The short answer is no.
The longer answer is that you could write a jsoup filter that extracts out the data attribute and set it as a metadata field.
See the jsoup filter example here:
https://docs.funnelback.com/15.24/develop/programming-options/document-filtering/jsoup-filters.html#jsoup-filter-example
In practice your jsoup filter will probably only be a few lines of code - something like:
package org.example
import com.funnelback.common.filter.jsoup.*
/**
* Extracts some metadata from documents
*/
@groovy.util.logging.Log4j2
public class ExtractMetadata implements IJSoupFilter {
@Override
void processDocument(FilterContext context) {
def doc = context.getDocument()
def url = doc.baseUri()
try {
// Extract meta tags that have a data-attribute attribute and write the value as a metadata field custom.field
doc.select("meta[data-attribute]").each() { meta ->
context.additionalMetadata.put("custom.field", meta.attr("data-attribute"))
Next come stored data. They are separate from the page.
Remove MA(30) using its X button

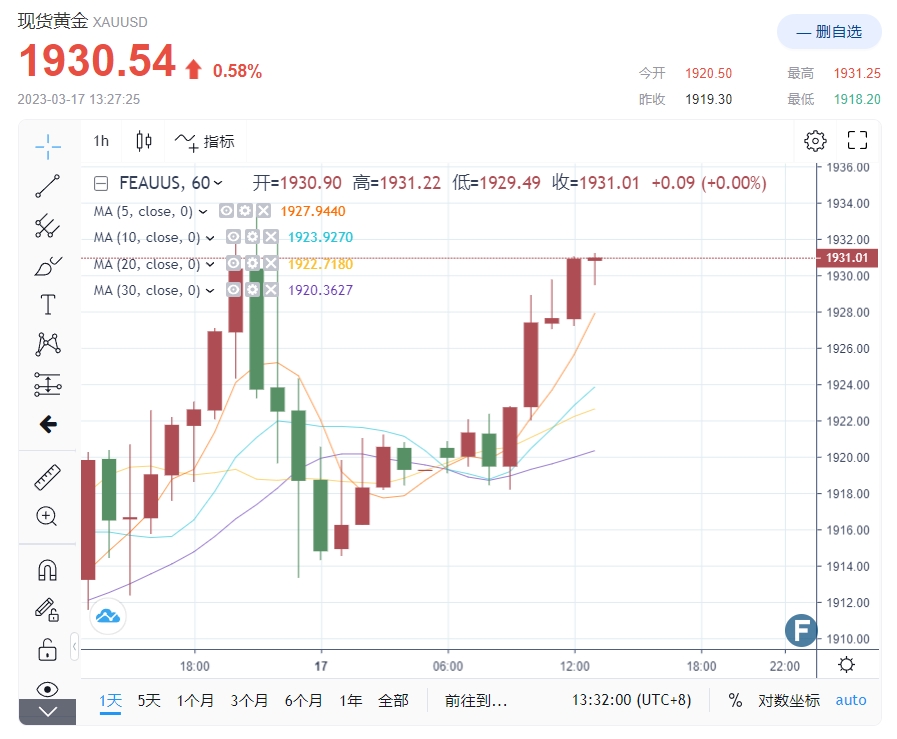point(270,289)
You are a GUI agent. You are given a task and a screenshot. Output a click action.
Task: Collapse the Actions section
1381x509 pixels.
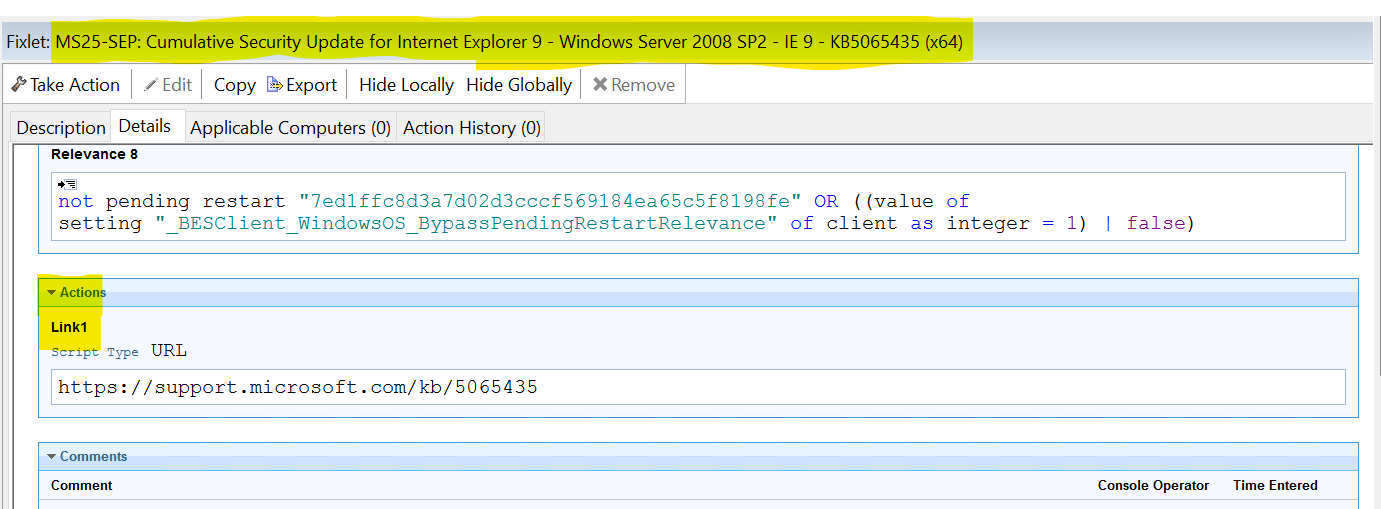[52, 293]
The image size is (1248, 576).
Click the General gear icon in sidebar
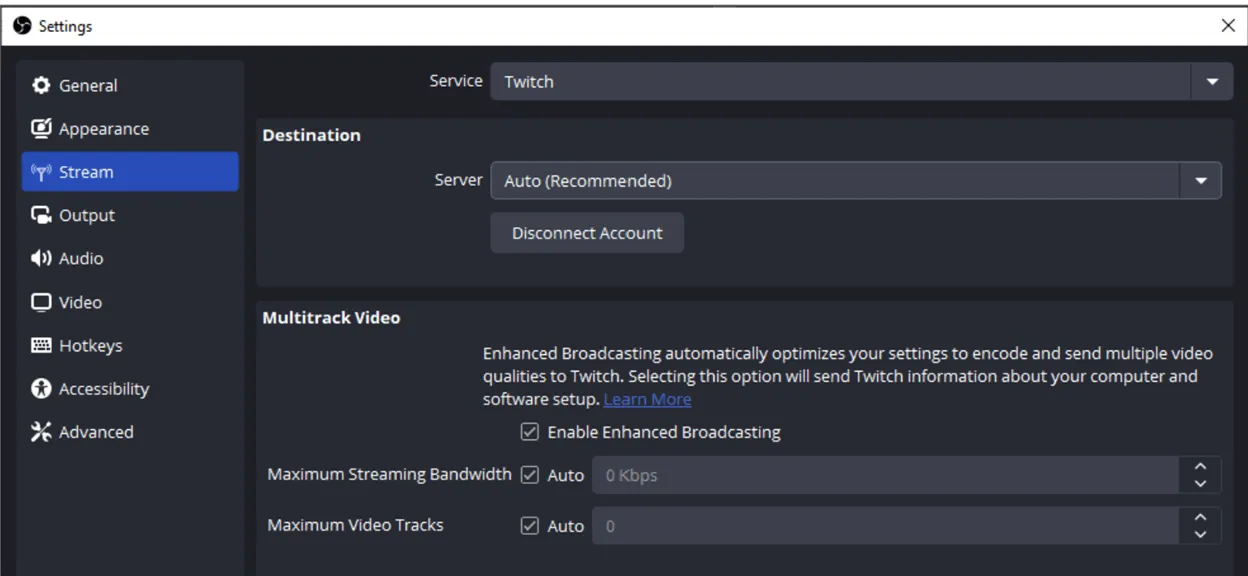pos(41,86)
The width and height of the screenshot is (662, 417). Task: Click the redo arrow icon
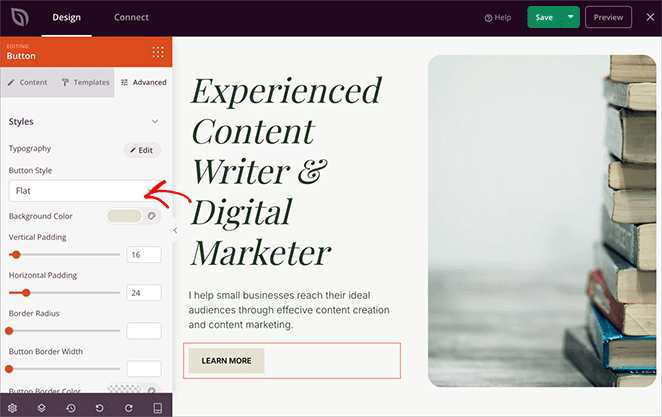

log.debug("Added custom.field '{}' for '{}'", meta.attr("data-attribute"), url)
}
} catch (e) {
log.error("Error scraping metadata from '{}'", url, e)
}
}
}
You would then save this to a folder in your collection called @groovy/org/example as ExtractMetadata.groovy and you would call it from your update by adding org.example.ExtractMetadata to your filter.jsoup.classes.
You would then need to run a full update (from advanced update) in order to run the filter over all your pages then add a metadata mapping to map custom.field to some metadata class in Funnelback.